The basins were developed through consultation with the U.S. Fish and Wildlife Service during an Endangered Species Act consultation process for the I-49 widening project, according to Josh Seagraves, section head over special studies with the Arkansas Highway and Transportation Department. They were also recommended in a later study looking at ways to protect the Cave Springs recharge area, the Northwest Arkansas Democrat-Gazette (https://bit.ly/2kNK97X ) reported.
“A total of seven basins are to be constructed within the portion of the project which lies within the Cave Springs recharge area,” according to Seagraves. “The I-49 corridor is outside of the direct recharge area for Cave Springs but is within the indirect recharge area.”
The Ozark cave fish is a threatened vertebrate inhabiting caves in Arkansas, Oklahoma and Missouri. The highest number of cave fish live in Cave Springs cave, according to Mike Slay, Ozark Karst Program director for The Nature Conservancy of Arkansas. Slay is regarded by peers as one of the foremost experts on cave fish.
Cave fish and cave crawfish are considered indicator species for water quality, a “canary in the coal mine” as it were, because they have to have clean water to survive. Cave fish evolved over time to live in dark conditions, losing both their pigment and eyes, Slay said.
“On March 19, 2015, after a review of the (I-49 widening) project including the storm water detention basin design, the USFWS concurred that the project ‘may affect, but is not likely to adversely affect listed species,’” according to Seagraves.
The Northwest Arkansas Regional Planning Commission later hired Crafton, Tull and Associates to partner with Ozark Underground Laboratory and Wright Water Engineers to study and fill in gaps of missing information from previous studies on the direct and indirect Cave Springs recharge area.
Crafton, Tull and Associates developed the design criteria including the size and locations of the ponds, according to Seagraves.

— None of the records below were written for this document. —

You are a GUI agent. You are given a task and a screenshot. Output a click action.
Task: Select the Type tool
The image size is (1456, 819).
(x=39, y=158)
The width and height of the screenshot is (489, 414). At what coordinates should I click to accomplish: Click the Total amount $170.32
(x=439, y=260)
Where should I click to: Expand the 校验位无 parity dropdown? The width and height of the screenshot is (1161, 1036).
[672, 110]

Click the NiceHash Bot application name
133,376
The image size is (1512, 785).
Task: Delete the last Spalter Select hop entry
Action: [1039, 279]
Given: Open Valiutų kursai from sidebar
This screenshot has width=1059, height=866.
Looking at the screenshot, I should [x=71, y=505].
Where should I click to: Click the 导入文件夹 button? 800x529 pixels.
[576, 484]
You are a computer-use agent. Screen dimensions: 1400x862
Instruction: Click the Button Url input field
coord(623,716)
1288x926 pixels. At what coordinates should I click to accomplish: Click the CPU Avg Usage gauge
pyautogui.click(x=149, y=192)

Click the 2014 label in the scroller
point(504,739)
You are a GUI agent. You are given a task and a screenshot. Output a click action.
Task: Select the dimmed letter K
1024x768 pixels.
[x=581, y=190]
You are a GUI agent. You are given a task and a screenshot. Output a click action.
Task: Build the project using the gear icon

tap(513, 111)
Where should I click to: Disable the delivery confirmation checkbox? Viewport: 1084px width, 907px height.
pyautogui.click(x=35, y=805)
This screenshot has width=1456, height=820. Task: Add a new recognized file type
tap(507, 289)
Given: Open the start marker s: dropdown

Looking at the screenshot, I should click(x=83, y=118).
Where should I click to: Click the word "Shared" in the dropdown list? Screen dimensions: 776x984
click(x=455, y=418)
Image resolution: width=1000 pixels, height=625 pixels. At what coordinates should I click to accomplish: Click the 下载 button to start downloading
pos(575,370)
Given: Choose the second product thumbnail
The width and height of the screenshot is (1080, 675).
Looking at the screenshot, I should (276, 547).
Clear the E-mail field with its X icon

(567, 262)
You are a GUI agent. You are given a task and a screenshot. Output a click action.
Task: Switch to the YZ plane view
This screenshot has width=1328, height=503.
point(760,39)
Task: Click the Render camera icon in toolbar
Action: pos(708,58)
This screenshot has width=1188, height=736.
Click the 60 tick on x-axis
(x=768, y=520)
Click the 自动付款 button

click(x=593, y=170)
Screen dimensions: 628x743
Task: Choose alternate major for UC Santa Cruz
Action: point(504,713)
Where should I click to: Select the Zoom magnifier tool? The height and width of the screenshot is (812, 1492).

The Cave Springs recharge area is more than 12,500 acres where Cave Springs, Lowell, Springdale and Rogers come together. The ground underneath is porous karst, which allows water to flow through and form the Cave Springs spring. Developers haven’t built much in the area largely because of concerns about harming the cave fish habitat, but the recharge area contains a lot of prime real estate for westward expansion of the metropolitan area.
The four cities have adopted regulations aimed at protecting the recharge area while allowing the area to develop.
“In karst settings, groundwater is very sensitive to what’s going on on the surface,” said Tom Aley with Ozark Underground Engineers. “Once contaminated water gets in the springs, we can’t do much about it. The only way to effectively take care of groundwater is to protect the water quality on the surface.”
Springs are underwater streams that work like a pipe, allowing water to move from one place to another and occasionally rise to the surface. Water goes in one place and comes out in another. Surface water going in - runoff from rainfall for example - needs to be filtered by plants and soil so the underground spring doesn’t get contaminated.
The recharge area is broken into an indirect area of about 10.6 square miles, or 6,813 acres, and a more critical direct recharge area of about 8.9 square miles, or 5,702 acres. A lot of the direct recharge area immediately around Cave Springs is either developed with residential subdivisions or cannot be developed because of floodplains and steep terrain.
The most critical portion of the direct recharge area is about 1.8 square miles, or 1,167 acres, near the Cave Springs cave where geologic features allow water to go directly into the springs.
The study comes with some recommendations, including the use of buffer areas along sensitive streams and features such as the runoff detention ponds along Interstate 49 and Arkansas 264, piping sewage out of the area and best management practices for development.